How to find the unused parameters in network

When using torch.nn.parallel.DistributedDataParallel to train network, I’ve got " please add find_unused_parameters=True into DistributedDataParallel " error. After adding this flag into DistributedDataParallel, I can train the network normally.

I know the reason why the error occurs is that the network has some unused parameters. I wonder whether we have some tools to find what they are.

9 Likes

Hi,

I have the same issues and I need to find those unused parameters also.

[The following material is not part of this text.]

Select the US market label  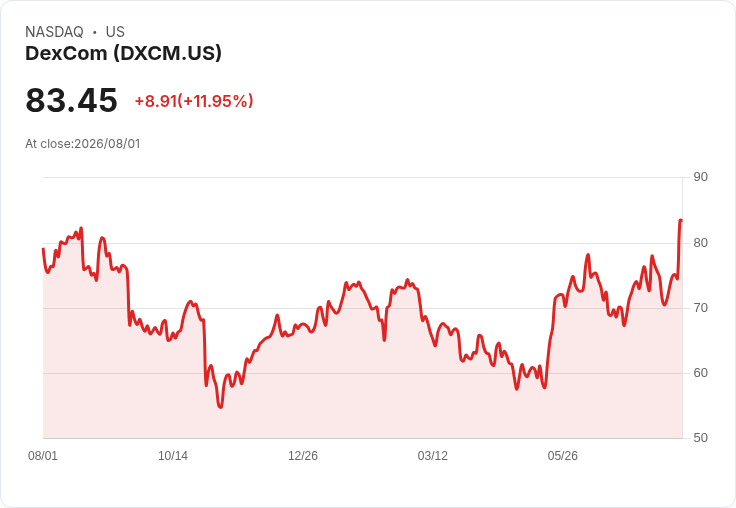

Please let me know if you have got any solutions.

Thanks

1 Like

hi, nihao.
i have the same issues too. i trained the model a few step and torch.save the model to compare the parameters, and find the one not be updated(unused).
for example:

import torch
sd1 = torch.load("./work_dir/step_1.pth")["state_dict"]
sd4 = torch.load("./work_dir/step_5.pth")["state_dict"]
for k in sd1:
    v1 = sd1[k]
    v4 = sd4[k]
    if (v1==v4).all():
        print(k)
4 Likes

Hi~,

I moved all the trainable parameters to the forward pass and then the problem got solved. Hope this help you.

Regards,

An easy way to find unused params is train your model on a single node without the DDP wrapper. after loss.backward() and before optimizer.step() call add the below lines

for name, param in model.named_parameters():
    if param.grad is None:
        print(name)

This will print any param which did not get used in loss calculation, their grad will be None.

38 Likes

Very good method!!! thank you very much!!!